Atienza said, “of course, it is possible to have allies within the Senate, especially some senators who do not wish to be branded as ‘lapdogs’ or ‘rubber stamps’ of the executive branch by certain segments of the public, particularly on controversial issues”.

For Iglesias, if other senators decided to become part of the minority, this might enhance their status as individual senators whose support would need to be wooed and sought rather than taken for granted by the ruling majority.

“It is not necessary to join the minority for that, however,” she said.

Senators would need to consider the downside. “It may be harder to muster support for sponsored legislation, for instance; they would also be passed over for key committee chairpersonships,” Iglesias said.

Tigno stressed that Marcos Jr. won by a substantial majority: “No one wants to go against that level of popular support.”

Not a simple fight

Atienza said the minority in the Senate and the House of Representatives is “important”.

“While getting much smaller compared to previous Congresses, they are important fiscalizers who can represent other sectors, especially basic sectors that are now grossly underrepresented in both houses trapped under traditional politicians, elite economic interests, and political dynasties,” she said.

Looking back, Pia Cayetano said in 2008 that the minority in the Senate will frustrate renewed efforts by Malacañang and their allies in Congress to revise the 1987 Constitution to extend the presidency of Macapagal-Arroyo.

“The public can count on the new minority in the Senate to stand up against renewed efforts to tinker with the Charter to serve the unpatriotic and selfish agenda of a few.
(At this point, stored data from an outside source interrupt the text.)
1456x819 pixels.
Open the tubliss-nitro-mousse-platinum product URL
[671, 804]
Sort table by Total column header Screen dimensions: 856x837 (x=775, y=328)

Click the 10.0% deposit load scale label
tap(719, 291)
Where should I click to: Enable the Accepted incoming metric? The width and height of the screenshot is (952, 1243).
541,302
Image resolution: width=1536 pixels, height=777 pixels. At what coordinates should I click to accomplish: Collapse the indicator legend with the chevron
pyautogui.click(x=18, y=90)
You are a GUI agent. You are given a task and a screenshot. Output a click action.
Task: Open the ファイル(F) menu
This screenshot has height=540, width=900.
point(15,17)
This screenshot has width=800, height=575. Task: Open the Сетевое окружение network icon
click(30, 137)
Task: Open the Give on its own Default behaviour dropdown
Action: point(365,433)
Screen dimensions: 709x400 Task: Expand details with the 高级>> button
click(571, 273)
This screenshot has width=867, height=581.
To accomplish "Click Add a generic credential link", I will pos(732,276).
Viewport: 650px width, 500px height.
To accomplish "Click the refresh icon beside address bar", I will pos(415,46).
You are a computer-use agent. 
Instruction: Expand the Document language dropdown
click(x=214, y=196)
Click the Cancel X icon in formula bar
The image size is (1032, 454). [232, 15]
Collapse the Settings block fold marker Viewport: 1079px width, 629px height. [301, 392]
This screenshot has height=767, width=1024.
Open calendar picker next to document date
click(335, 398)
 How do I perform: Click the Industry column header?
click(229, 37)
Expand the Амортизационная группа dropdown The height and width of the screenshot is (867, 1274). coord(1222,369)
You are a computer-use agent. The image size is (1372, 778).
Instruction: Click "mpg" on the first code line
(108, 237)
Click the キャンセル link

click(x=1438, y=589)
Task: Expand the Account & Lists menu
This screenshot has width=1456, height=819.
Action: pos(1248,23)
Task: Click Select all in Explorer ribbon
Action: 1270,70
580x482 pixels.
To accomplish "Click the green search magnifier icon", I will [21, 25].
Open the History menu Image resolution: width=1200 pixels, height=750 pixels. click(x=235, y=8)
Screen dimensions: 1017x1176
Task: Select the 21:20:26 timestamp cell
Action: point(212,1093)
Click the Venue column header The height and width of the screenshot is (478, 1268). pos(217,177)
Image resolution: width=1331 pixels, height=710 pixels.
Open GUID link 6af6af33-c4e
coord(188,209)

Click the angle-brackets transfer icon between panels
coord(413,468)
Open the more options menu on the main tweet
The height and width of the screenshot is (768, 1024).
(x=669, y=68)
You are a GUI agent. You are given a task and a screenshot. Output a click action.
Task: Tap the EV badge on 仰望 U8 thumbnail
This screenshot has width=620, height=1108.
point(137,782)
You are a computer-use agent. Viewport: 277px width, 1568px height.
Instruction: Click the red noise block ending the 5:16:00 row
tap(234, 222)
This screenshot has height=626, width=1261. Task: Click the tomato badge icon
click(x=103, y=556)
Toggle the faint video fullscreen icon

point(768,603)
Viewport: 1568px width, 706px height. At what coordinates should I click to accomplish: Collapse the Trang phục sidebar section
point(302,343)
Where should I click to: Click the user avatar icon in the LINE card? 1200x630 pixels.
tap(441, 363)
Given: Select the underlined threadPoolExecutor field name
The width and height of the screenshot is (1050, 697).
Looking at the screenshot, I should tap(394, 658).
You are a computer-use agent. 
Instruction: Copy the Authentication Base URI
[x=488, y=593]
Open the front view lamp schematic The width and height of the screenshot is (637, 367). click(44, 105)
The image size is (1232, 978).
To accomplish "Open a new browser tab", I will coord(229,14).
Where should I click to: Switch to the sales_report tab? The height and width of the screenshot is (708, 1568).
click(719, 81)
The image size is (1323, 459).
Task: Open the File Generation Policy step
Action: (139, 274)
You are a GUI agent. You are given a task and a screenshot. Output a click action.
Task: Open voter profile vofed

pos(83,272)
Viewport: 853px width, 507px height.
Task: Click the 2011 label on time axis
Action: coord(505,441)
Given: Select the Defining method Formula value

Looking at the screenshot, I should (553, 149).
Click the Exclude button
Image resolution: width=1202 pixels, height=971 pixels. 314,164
We may just be the minority in the Senate, but we share the sentiments of the overwhelming majority of our people who are opposed to any changes in the Charter before 2010,” she said then.

Cayetano said then that five members of the new minority were among the signatories of Senate Resolution No. 599 filed in the 13th Congress, which charged as unconstitutional and opposed the attempts of the House of Representatives to unilaterally propose amendments to the Constitution without the approval of three-fourths of the Senate voting separately.

In 2020, Hontiveros and Pangilinan voted against the then controversial Anti-Terror Bill, saying that the measure’s definition of terrorism is “vague,” making it open to abuses.

“If security officials and law enforcers are doing their job, why will it take them long to file a case? Or, is the practice of arrest-and-detain-now, produce-or-invent-evidence-later still prevalent? As it was when opposition leader Jovy Salonga was arrested, detained, and charged in 1981?” Pangilinan said.

Hontiveros likewise said that “while all rights permit exceptions, I fear that certain provisions of the bill—specifically those allowing the preliminary proscription of suspected terrorist organizations prior to their being given an opportunity to be heard as well as those lowering the standard for warrantless arrest and detention—go too far and might lead to a number of pernicious consequences”.

‘The minority we need’

For Hontiveros, what’s clear now is that the minority must have a critical stance, whether it be in the Senate as an institution or in the executive branch, stressing that it is what “we must preserve and sustain”.

“It remains essential for the Senate to have a genuine minority. First of all, the Senate as an institution is known to be independent on many critical moments. There are those who raise their concerns, whether as individual choices or as independent institutional voices,” she said.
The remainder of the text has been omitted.